Monday, August 17, 2009

Bill Parson Meeker; a sad fate, but his image survives, testimony to troubled times

portrait of William Parson Meeker by Gilbert Stuart
Image courtesy of James D. Julia Auctioneers

His name, formally, was William Parson Meeker, he never married, and died too early, in his forties. He surely played together with cousins Samuel and Phebe Meeker when they were children in the Westfields of New Jersey. Their fathers were brothers, the family respected & well-established; reputations of handsomeness and strength made during the time of the Revolution and the first progenitor William Meeker a founding associate of the state of New Jersey.
The description by Lawrence Park of the portrait of William Meeker describes him as being an agent in London, implying that he was British. The truth is, after joining together with Samuel and another family friend from NJ, (Denman), he was chosen as the one to handle the shipping business of "Meeker, Denman & Co." on the other side of the Atlantic. Goods were shipped out of New Orleans destined for Liverpool. Perhaps Bill arranged for British goods to be sent back. I suspect that he was on a ship, returning to the States, which met an ill fate due to the War of 1812. This is why no precise date for his death can be found, only '(d.1812)'. "Between 1803 and 1812 the US lost nearly 1500 ships just to the British and French." (*Chronology of the US Navy 1775-1965 David M. Cooney; published by Franklin Watts Inc., New York, 1965.) Most likely Bill went to London after being painted by Stuart. Money was flush in Philadelphia at the turn of the century, before relations deteriorated with France and England leading to war (remember, Dolly saved the portrait of Washington in 1812 before the advances of the British! see entry May 26,09.)

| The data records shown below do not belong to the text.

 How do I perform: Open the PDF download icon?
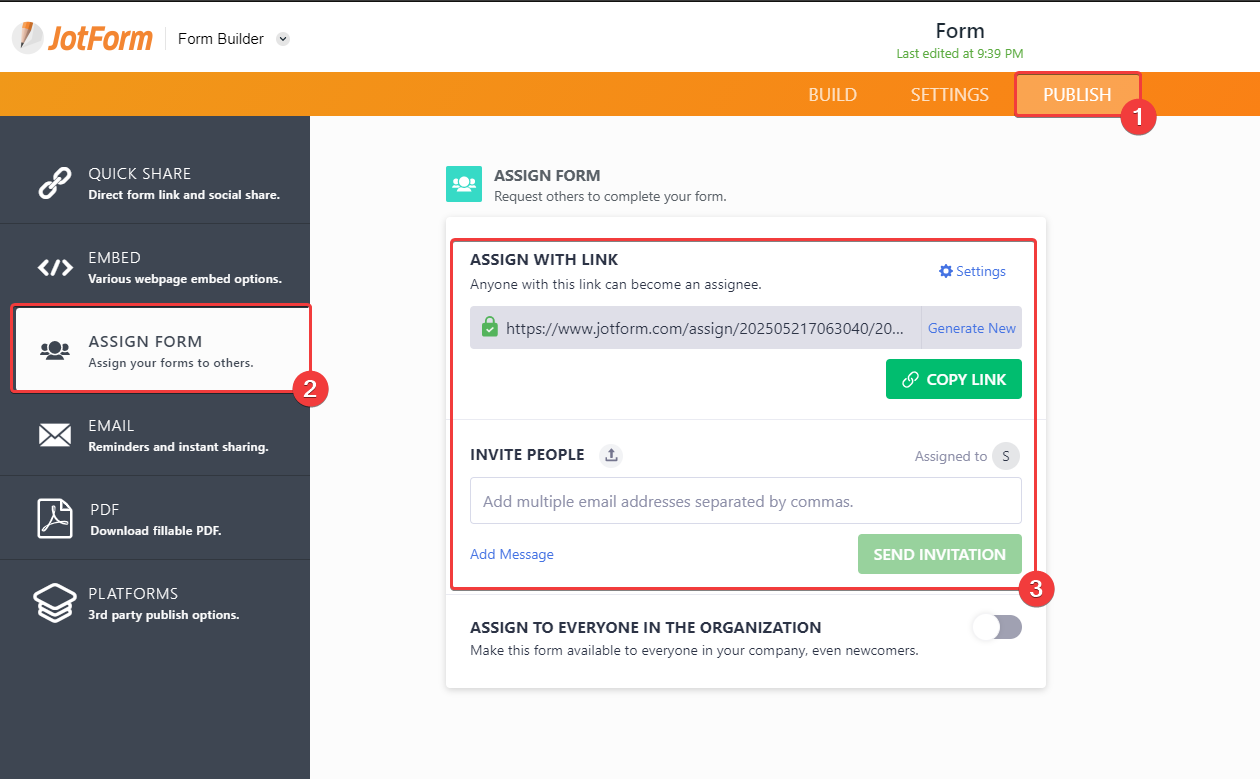click(x=53, y=517)
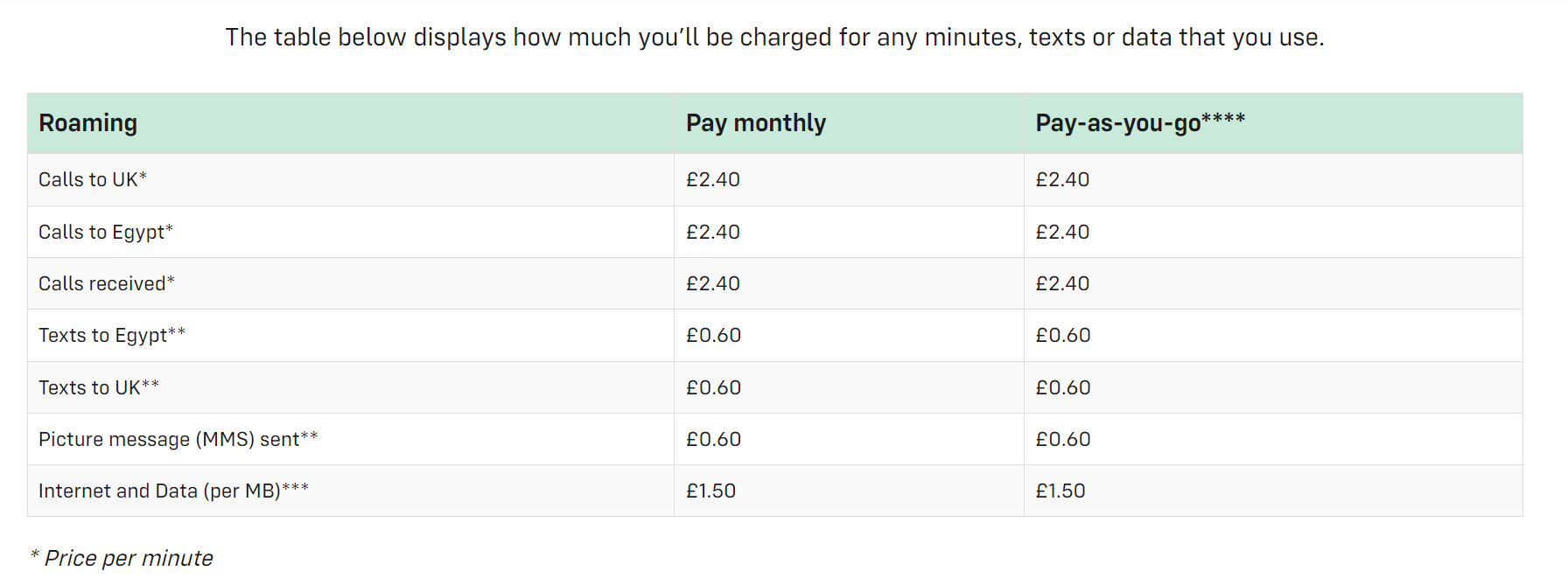Viewport: 1568px width, 578px height.
Task: Click Pay monthly price for Calls received
Action: click(x=712, y=283)
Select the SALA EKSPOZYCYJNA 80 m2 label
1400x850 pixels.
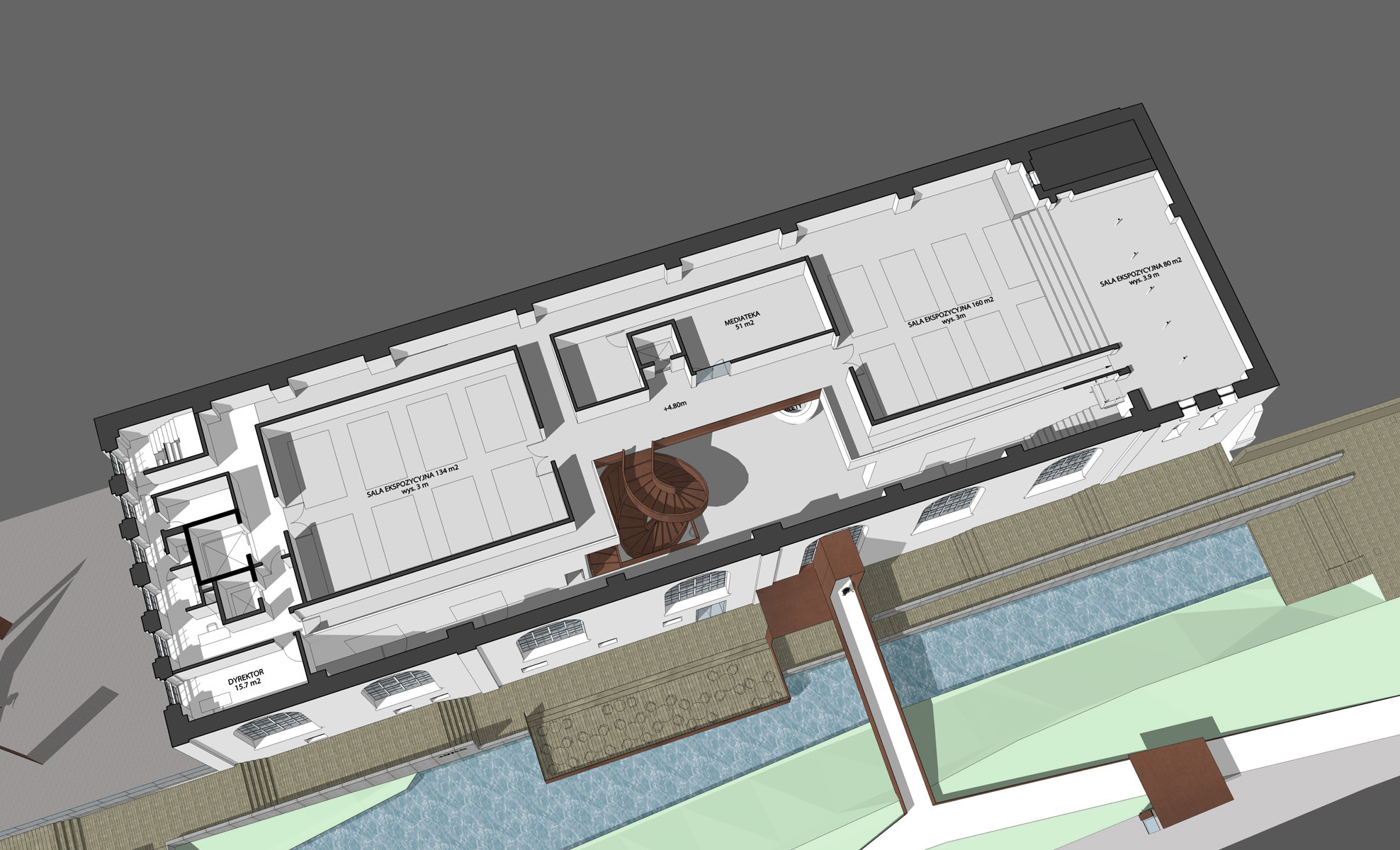[x=1141, y=271]
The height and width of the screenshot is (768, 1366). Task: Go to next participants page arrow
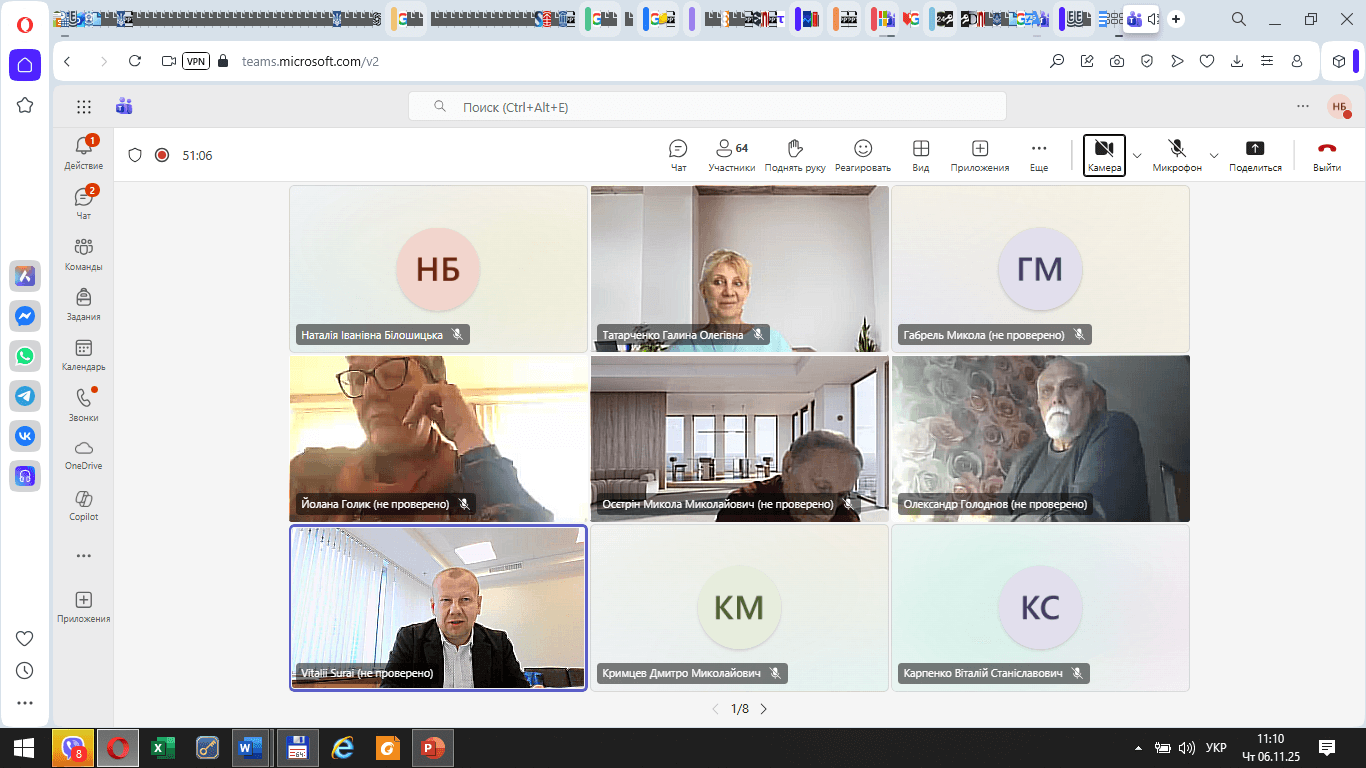click(764, 709)
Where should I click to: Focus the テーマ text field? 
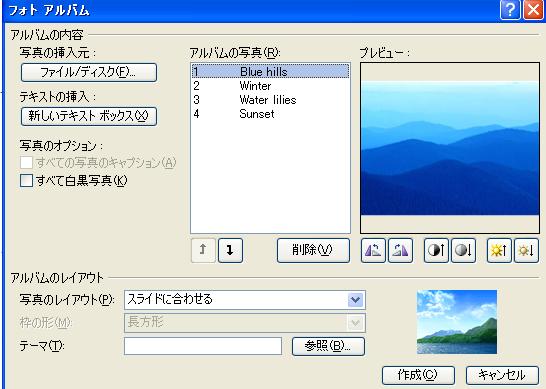(203, 346)
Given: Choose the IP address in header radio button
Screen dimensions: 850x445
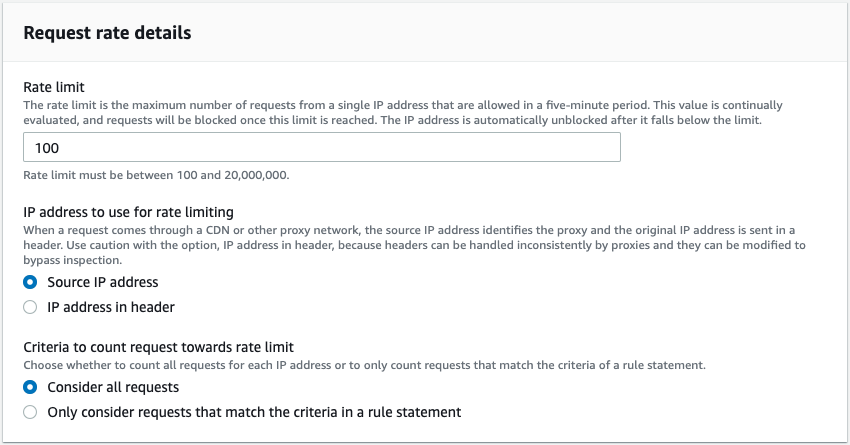Looking at the screenshot, I should 30,307.
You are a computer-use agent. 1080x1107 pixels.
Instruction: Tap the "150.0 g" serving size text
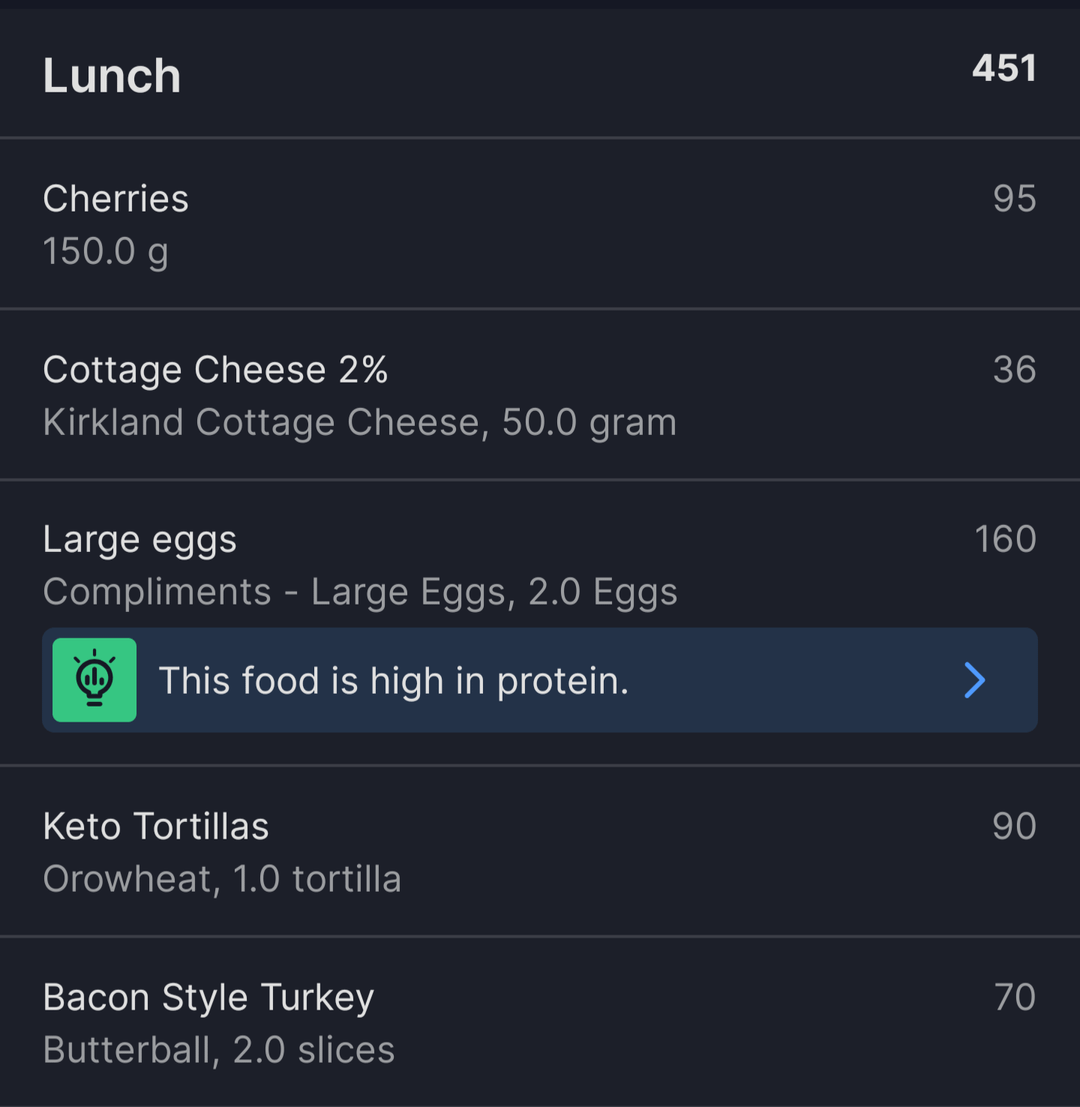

More on the shipping firm "Meeker, Denman & Co", the war, and Samuel's work, later. Suffice it to say, his cousin met a tragic fate.

The portrait of Bill was bought by a man who made his fortune in the shipping business. It is logical that David Z. Norton would be interested in a Stuart portrait of an individual who was involved in the shipping business himself! Norton was a millionaire and retired ore shipper, he died in 1928. He was a “patron and lover of music and art and he has a fine and valuable collection of paintings.”* History of the Western Reserve by Harriet Upton, Lewis Pub. Co Chicago, 1910
What became of the portrait afterwards was unknown, but a couple of weeks ago, I was reading Antiques Magazine, saw an advertisement for an auction, and one of the highlights.... is.... a Gilbert Stuart portrait. Of WILLIAM PARSON MEEKER! His image survives, testament to the troubled early times in this nation's history.
It is found now. And hopefully the new owner (if it sells) will make contact!!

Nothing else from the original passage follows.